Warning: Invalid argument supplied for foreach() in /home/doggiebloggie/public_html/wp-content/plugins/mailchimp-subscribe-sm/admin/classes/admin.php on line 542
Does your dog seem to be distracted or unfocused? Is it hard to get a response or even a little eye contact from them? Here are some tips on how to get your dog’s attention.
Set Them Up For Success:
Dog training should always be based on setting them up for success. Gone are the days of ‘heavy handed, authoritative‘ training methods. We know so much more now about dogs, and how they communicate. Today’s standard of training is all about using their natural ability to communicate with us. But before we can jump into training, we need to make sure that we set them up for success by following these 3 simple steps:
1) Get the beans out
Take your dog out and burn off some steam. Take them for a run or a swim, play fetch or go to a dog park. Whatever your dog’s energy level is, MEET IT! It’s so much easier to teach a dog new things if they aren’t full of pent up energy. Also, by taking your dog out for some exercise, you’ve already started the focusing lesson without even knowing it. You’ve become the source of some fun! Your dog will remember that!
2) Take your dog to a distraction free area
Once your dog’s energy needs have been met, get ready for training. Start somewhere in your house where there’s no distractions. Remove their toys, close the doors and curtains and make sure everyone else in the family stays away, (that includes any other pets in your house).

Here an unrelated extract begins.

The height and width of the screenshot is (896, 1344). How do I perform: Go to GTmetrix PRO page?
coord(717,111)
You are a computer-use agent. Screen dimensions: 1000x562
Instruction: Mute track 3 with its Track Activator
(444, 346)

3) Quit while you’re ahead
Work with your dog for 5 to 10 minutes only. And end the lesson with them succeeding. NEVER end a lesson on a negative note. Your dog needs to feel good about themselves and be confident. If the lesson ends on a positive note, that’s the first thing they’ll remember next time and they’ll be more confident and eager to please.
Have A Good Look At Yourself:
All communications are a two way street. If you find your dog doesn’t give you eye contact or respond when you want something, it might be you. So think about interactions between you and your dog. Who initiates play and attention, you or your dog? Does your dog demand attention on their terms? Do you pet them when they decide to come over for a pet? Or throw the toy when they drop it in your lap? Maybe you feed them when they beg or bring you their bowl? As cute as all these things seem, a demanding dog is a dominant dog. And dominant dogs tend to act aloof at times when you need their attention. So if any of this sounds familiar it may be time to start turning things around!

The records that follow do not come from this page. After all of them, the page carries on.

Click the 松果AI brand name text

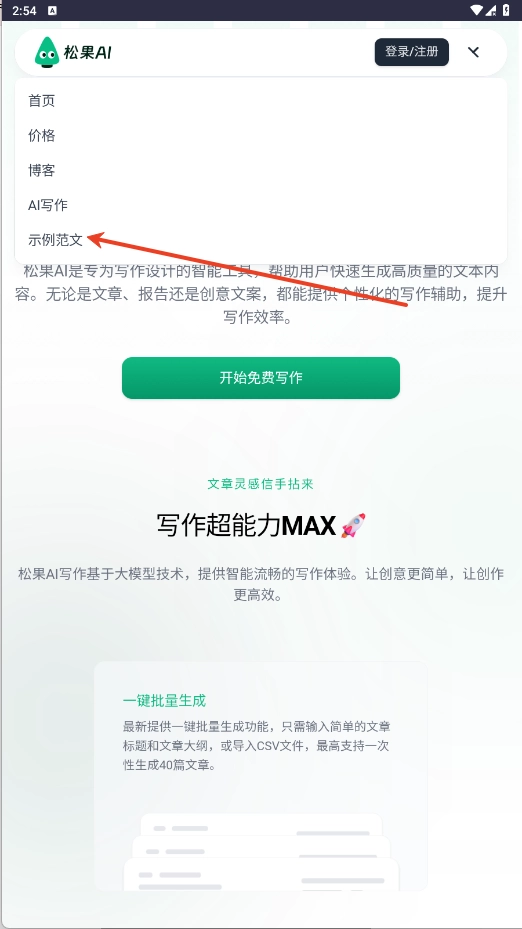click(x=87, y=53)
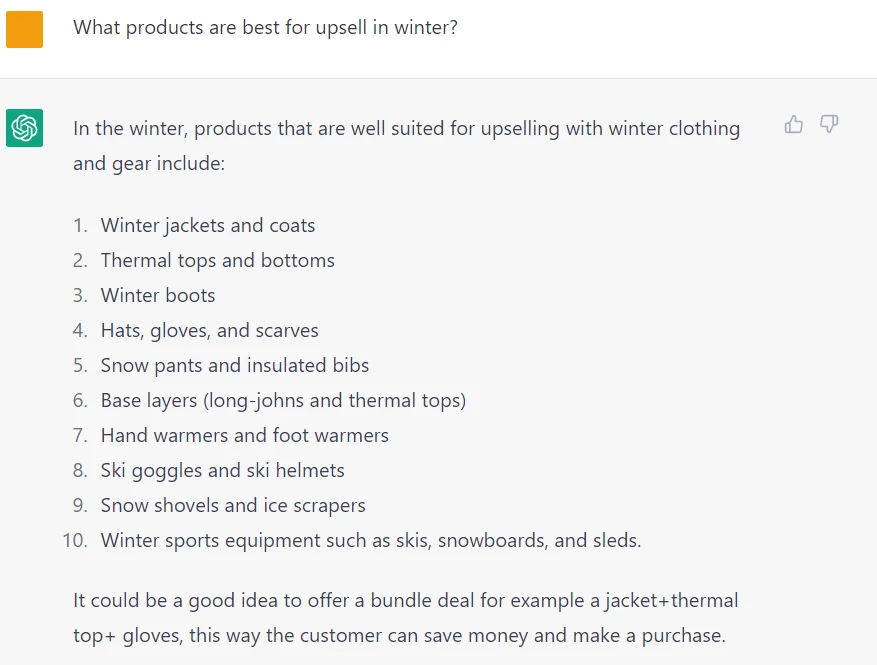Click the list number 1 marker

point(80,226)
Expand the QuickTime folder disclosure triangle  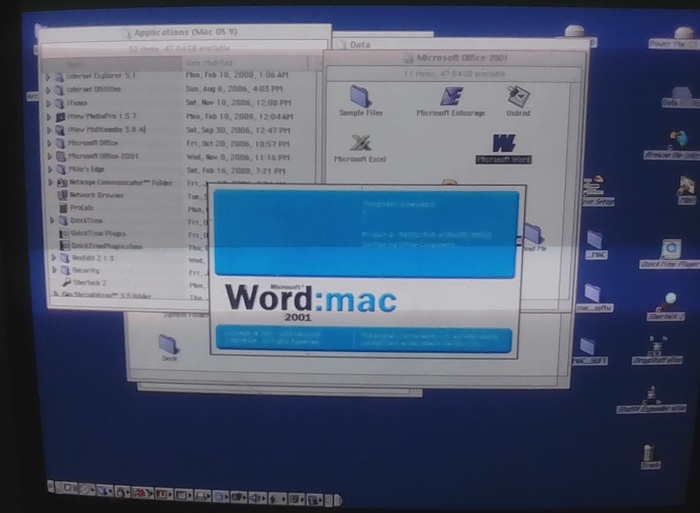pos(52,220)
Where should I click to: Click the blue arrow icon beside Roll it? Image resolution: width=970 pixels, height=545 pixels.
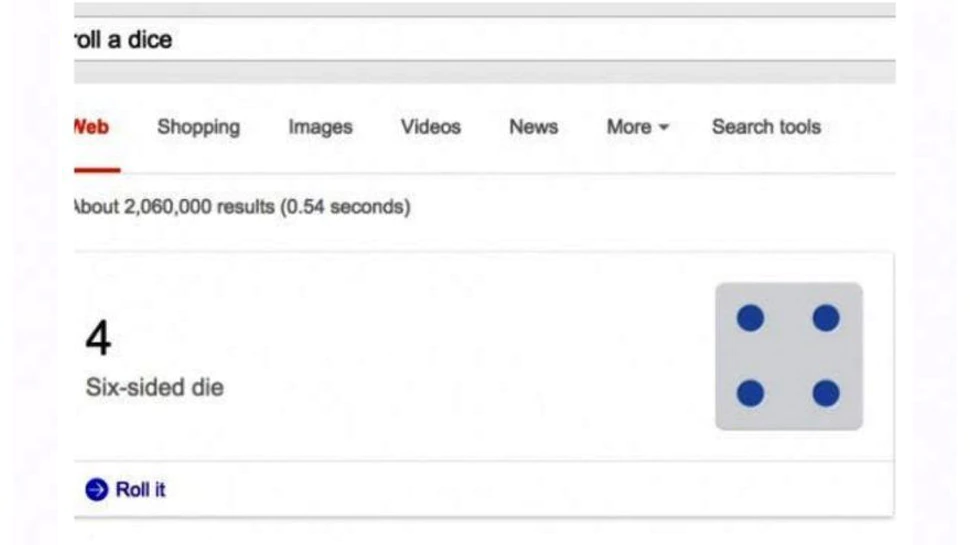coord(96,490)
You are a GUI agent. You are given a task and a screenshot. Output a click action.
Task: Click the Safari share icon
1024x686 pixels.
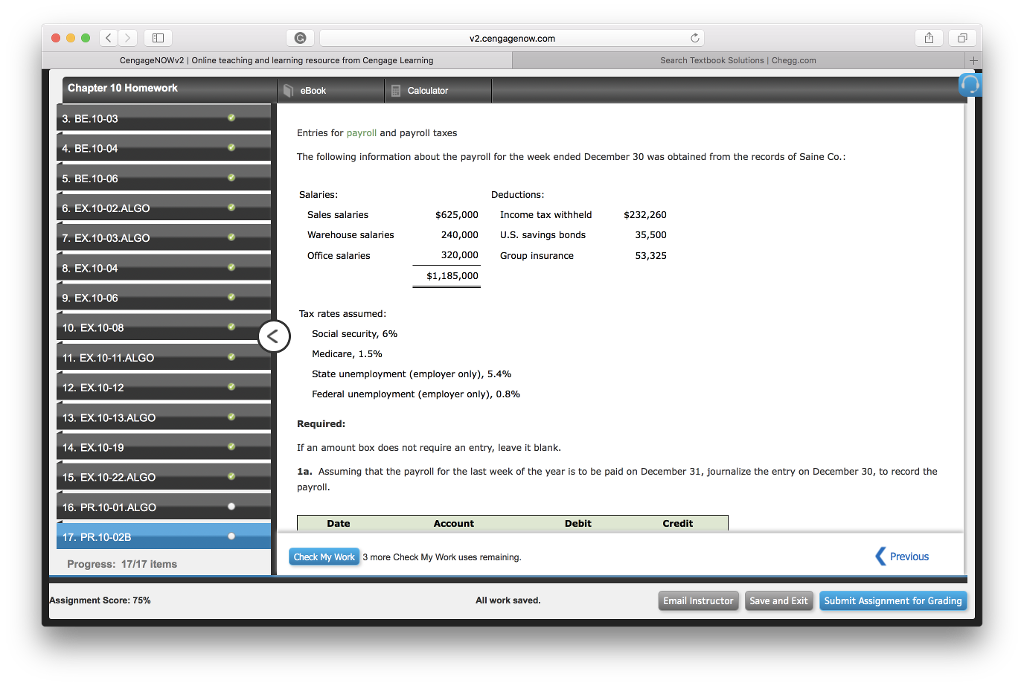(x=928, y=37)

Teaching Your Dog To Focus:
Teach your dog to respect you
Love and respect are two different things, especially to dogs. I’m sure your dog loves you, but if you’re having issues around getting them to focus on you, I’m willing to bet they’re lacking respect. Luckily this is usually easy to fix. Simply be the initiator. So if your dog brings a toy and drops it on your lap, take the toy, put it on top of the fridge and go back to what you were doing. This might upset your dog at first. Ignore them. Once they go find something else to do, go get the toy, call your dog over and enjoy the playtime. So you’re not taking playtime away, you’re simply making it on your terms, not theirs.

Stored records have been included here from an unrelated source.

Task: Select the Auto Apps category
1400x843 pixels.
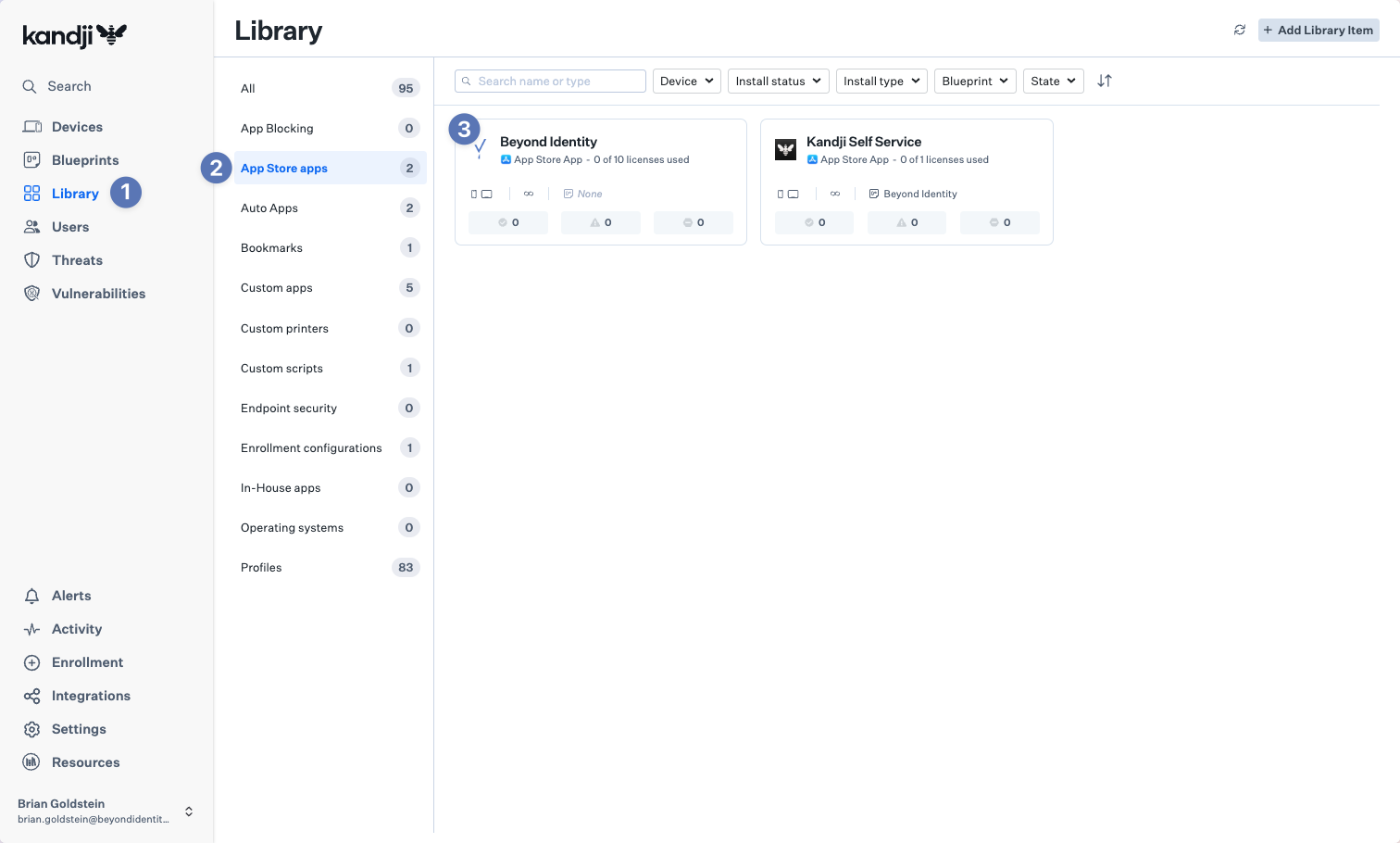Action: click(x=269, y=208)
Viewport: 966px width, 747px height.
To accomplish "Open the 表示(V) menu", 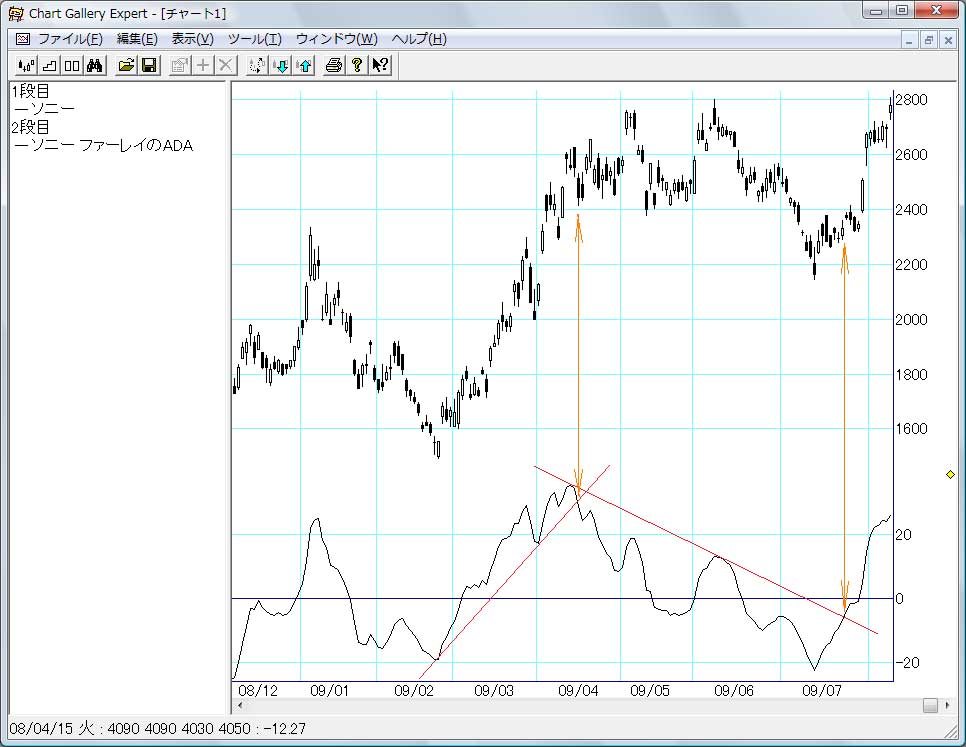I will pyautogui.click(x=193, y=39).
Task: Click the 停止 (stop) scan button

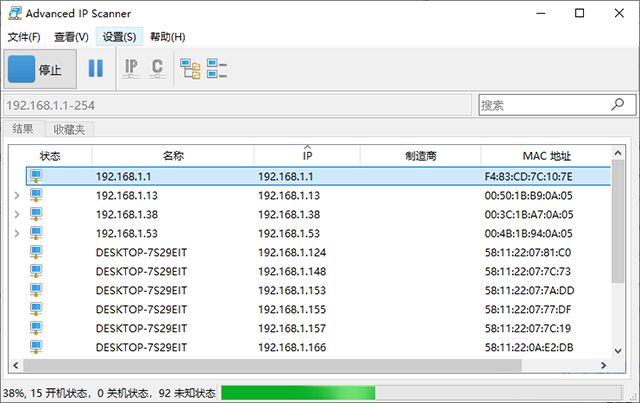Action: point(38,69)
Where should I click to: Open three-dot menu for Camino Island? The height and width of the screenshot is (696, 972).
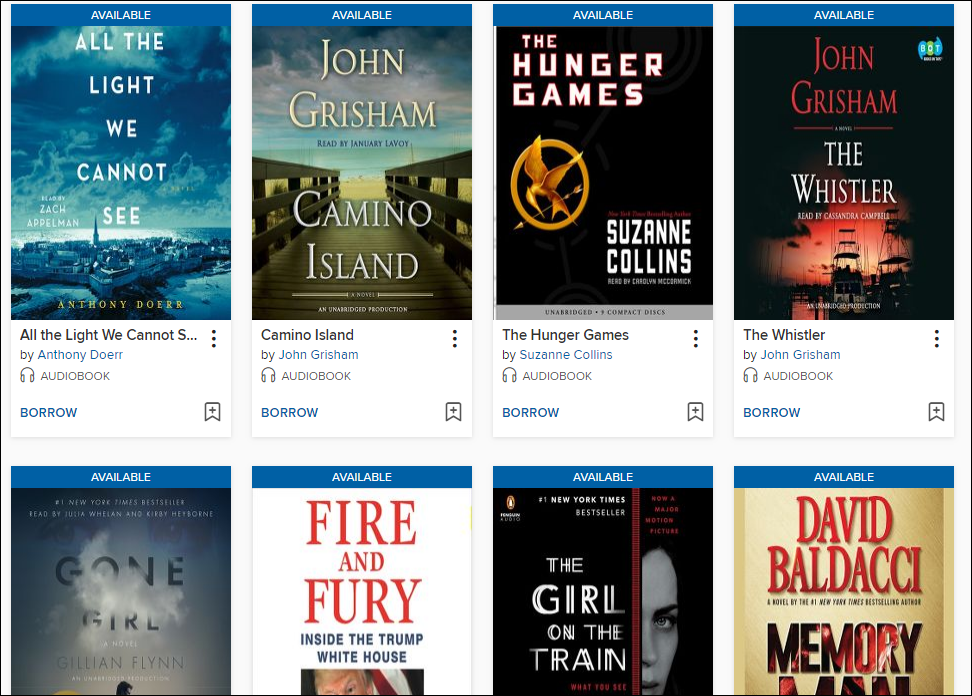[455, 338]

Do the same thing with all interactions. If they initiate it, just ignore them or tell them to ‘go lay down‘, and go back to what you were doing. Later, when they’re not demanding it, initiate whatever the interaction was they wanted. You’re never depriving your dog, you’re simply making it your terms, not theirs. This, in a dog’s mind, will earn you some respect because they’ll start to see you as a confident pack leader instead of a submissive pushover.
Teach your dog ‘watch me’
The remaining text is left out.